* [ACTIVITY] The entries are to be repeated verbatim, with nothing left out.

** Opening PROVIDED RECORDS block **

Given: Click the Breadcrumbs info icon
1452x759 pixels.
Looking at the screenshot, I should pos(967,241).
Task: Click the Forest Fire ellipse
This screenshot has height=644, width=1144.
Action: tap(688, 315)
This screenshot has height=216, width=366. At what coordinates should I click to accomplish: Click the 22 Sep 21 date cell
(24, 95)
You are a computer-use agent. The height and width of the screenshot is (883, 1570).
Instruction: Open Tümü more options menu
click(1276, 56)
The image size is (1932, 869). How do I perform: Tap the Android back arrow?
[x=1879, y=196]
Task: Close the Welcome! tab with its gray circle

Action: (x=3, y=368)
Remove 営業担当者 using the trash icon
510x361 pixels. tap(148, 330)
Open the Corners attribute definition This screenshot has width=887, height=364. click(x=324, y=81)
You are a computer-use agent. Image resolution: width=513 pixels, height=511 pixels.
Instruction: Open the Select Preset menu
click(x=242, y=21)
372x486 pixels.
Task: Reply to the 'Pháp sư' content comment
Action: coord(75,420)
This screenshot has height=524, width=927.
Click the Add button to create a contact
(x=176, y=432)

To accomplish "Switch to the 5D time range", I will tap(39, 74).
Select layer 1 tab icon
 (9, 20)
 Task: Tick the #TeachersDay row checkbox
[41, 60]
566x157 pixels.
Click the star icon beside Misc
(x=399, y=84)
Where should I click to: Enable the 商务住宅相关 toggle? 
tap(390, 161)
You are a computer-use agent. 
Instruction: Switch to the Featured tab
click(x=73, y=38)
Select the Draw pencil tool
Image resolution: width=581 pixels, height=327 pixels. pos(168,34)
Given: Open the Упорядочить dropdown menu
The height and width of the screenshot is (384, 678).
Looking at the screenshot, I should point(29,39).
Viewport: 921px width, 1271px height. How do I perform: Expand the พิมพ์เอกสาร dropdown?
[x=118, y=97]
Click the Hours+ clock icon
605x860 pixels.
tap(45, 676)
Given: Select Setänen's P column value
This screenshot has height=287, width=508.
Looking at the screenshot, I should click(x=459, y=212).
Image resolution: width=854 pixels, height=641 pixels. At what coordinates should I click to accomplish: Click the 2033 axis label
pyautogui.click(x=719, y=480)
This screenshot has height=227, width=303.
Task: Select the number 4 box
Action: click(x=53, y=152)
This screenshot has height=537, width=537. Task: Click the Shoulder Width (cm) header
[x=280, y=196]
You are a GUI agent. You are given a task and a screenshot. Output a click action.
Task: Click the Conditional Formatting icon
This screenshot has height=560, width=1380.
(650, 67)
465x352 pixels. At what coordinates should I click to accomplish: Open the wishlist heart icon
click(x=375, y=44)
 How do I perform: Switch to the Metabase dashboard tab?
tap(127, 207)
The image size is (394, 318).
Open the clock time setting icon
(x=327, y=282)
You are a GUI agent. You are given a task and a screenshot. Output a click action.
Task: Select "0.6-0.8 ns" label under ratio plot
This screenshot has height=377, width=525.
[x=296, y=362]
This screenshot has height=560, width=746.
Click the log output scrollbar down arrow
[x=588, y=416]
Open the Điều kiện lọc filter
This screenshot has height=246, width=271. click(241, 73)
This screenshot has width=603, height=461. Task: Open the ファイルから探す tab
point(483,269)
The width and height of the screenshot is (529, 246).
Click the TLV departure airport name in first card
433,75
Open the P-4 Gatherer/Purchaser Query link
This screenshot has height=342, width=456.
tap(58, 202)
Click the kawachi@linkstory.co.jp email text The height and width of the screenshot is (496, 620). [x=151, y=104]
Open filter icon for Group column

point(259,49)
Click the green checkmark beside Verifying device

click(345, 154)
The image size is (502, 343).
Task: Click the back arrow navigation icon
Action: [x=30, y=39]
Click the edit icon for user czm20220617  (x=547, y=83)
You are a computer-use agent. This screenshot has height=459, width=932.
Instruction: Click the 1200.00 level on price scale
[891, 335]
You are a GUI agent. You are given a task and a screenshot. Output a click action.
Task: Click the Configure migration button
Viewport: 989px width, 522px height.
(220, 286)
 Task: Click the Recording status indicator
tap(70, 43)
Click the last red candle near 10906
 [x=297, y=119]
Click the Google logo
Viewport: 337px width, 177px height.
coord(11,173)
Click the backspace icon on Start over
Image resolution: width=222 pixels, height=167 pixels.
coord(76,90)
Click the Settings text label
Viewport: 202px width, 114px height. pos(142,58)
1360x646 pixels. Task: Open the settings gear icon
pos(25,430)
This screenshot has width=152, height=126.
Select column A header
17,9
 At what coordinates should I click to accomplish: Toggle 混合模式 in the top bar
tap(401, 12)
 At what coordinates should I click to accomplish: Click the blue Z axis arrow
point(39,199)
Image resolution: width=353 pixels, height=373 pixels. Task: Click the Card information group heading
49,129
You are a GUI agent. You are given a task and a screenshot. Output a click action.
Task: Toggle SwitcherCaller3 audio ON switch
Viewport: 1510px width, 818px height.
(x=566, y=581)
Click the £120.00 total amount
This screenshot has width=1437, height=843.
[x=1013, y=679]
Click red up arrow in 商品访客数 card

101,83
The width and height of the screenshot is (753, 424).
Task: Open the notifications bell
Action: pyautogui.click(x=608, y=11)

** Closing PROVIDED RECORDS block **

* [ANSWER TO THIS EXERCISE]
Given: Click the Breadcrumbs info icon
1452x759 pixels.
Looking at the screenshot, I should pos(967,241).
Task: Click the Forest Fire ellipse
This screenshot has height=644, width=1144.
Action: tap(688, 315)
This screenshot has height=216, width=366. At what coordinates should I click to accomplish: Click the 22 Sep 21 date cell
(24, 95)
You are a computer-use agent. The height and width of the screenshot is (883, 1570).
Instruction: Open Tümü more options menu
click(1276, 56)
The image size is (1932, 869). How do I perform: Tap the Android back arrow?
[x=1879, y=196]
Task: Close the Welcome! tab with its gray circle

Action: (x=3, y=368)
Remove 営業担当者 using the trash icon
510x361 pixels. tap(148, 330)
Open the Corners attribute definition This screenshot has width=887, height=364. click(x=324, y=81)
You are a computer-use agent. Image resolution: width=513 pixels, height=511 pixels.
Instruction: Open the Select Preset menu
click(x=242, y=21)
372x486 pixels.
Task: Reply to the 'Pháp sư' content comment
Action: coord(75,420)
This screenshot has height=524, width=927.
Click the Add button to create a contact
(x=176, y=432)

To accomplish "Switch to the 5D time range", I will tap(39, 74).
Select layer 1 tab icon
 (9, 20)
 Task: Tick the #TeachersDay row checkbox
[41, 60]
566x157 pixels.
Click the star icon beside Misc
(x=399, y=84)
Where should I click to: Enable the 商务住宅相关 toggle? 
tap(390, 161)
You are a computer-use agent. 
Instruction: Switch to the Featured tab
click(x=73, y=38)
Select the Draw pencil tool
Image resolution: width=581 pixels, height=327 pixels. pos(168,34)
Given: Open the Упорядочить dropdown menu
The height and width of the screenshot is (384, 678).
Looking at the screenshot, I should point(29,39).
Viewport: 921px width, 1271px height. How do I perform: Expand the พิมพ์เอกสาร dropdown?
[x=118, y=97]
Click the Hours+ clock icon
605x860 pixels.
tap(45, 676)
Given: Select Setänen's P column value
This screenshot has height=287, width=508.
Looking at the screenshot, I should click(x=459, y=212).
Image resolution: width=854 pixels, height=641 pixels. At what coordinates should I click to accomplish: Click the 2033 axis label
pyautogui.click(x=719, y=480)
This screenshot has height=227, width=303.
Task: Select the number 4 box
Action: click(x=53, y=152)
This screenshot has height=537, width=537. Task: Click the Shoulder Width (cm) header
[x=280, y=196]
You are a GUI agent. You are given a task and a screenshot. Output a click action.
Task: Click the Conditional Formatting icon
This screenshot has height=560, width=1380.
(650, 67)
465x352 pixels. At what coordinates should I click to accomplish: Open the wishlist heart icon
click(x=375, y=44)
 How do I perform: Switch to the Metabase dashboard tab?
tap(127, 207)
The image size is (394, 318).
Open the clock time setting icon
(x=327, y=282)
You are a GUI agent. You are given a task and a screenshot. Output a click action.
Task: Select "0.6-0.8 ns" label under ratio plot
This screenshot has height=377, width=525.
[x=296, y=362]
This screenshot has height=560, width=746.
Click the log output scrollbar down arrow
[x=588, y=416]
Open the Điều kiện lọc filter
This screenshot has height=246, width=271. click(241, 73)
This screenshot has width=603, height=461. Task: Open the ファイルから探す tab
point(483,269)
The width and height of the screenshot is (529, 246).
Click the TLV departure airport name in first card
433,75
Open the P-4 Gatherer/Purchaser Query link
This screenshot has height=342, width=456.
tap(58, 202)
Click the kawachi@linkstory.co.jp email text The height and width of the screenshot is (496, 620). [x=151, y=104]
Open filter icon for Group column

point(259,49)
Click the green checkmark beside Verifying device

click(345, 154)
The image size is (502, 343).
Task: Click the back arrow navigation icon
Action: [x=30, y=39]
Click the edit icon for user czm20220617  (x=547, y=83)
You are a computer-use agent. This screenshot has height=459, width=932.
Instruction: Click the 1200.00 level on price scale
[891, 335]
You are a GUI agent. You are given a task and a screenshot. Output a click action.
Task: Click the Configure migration button
Viewport: 989px width, 522px height.
(220, 286)
 Task: Click the Recording status indicator
tap(70, 43)
Click the last red candle near 10906
 [x=297, y=119]
Click the Google logo
Viewport: 337px width, 177px height.
coord(11,173)
Click the backspace icon on Start over
Image resolution: width=222 pixels, height=167 pixels.
coord(76,90)
Click the Settings text label
Viewport: 202px width, 114px height. pos(142,58)
1360x646 pixels. Task: Open the settings gear icon
pos(25,430)
This screenshot has width=152, height=126.
Select column A header
17,9
 At what coordinates should I click to accomplish: Toggle 混合模式 in the top bar
tap(401, 12)
 At what coordinates should I click to accomplish: Click the blue Z axis arrow
point(39,199)
Image resolution: width=353 pixels, height=373 pixels. Task: Click the Card information group heading
49,129
You are a GUI agent. You are given a task and a screenshot. Output a click action.
Task: Toggle SwitcherCaller3 audio ON switch
Viewport: 1510px width, 818px height.
(x=566, y=581)
Click the £120.00 total amount
This screenshot has width=1437, height=843.
[x=1013, y=679]
Click red up arrow in 商品访客数 card

101,83
The width and height of the screenshot is (753, 424).
Task: Open the notifications bell
Action: pyautogui.click(x=608, y=11)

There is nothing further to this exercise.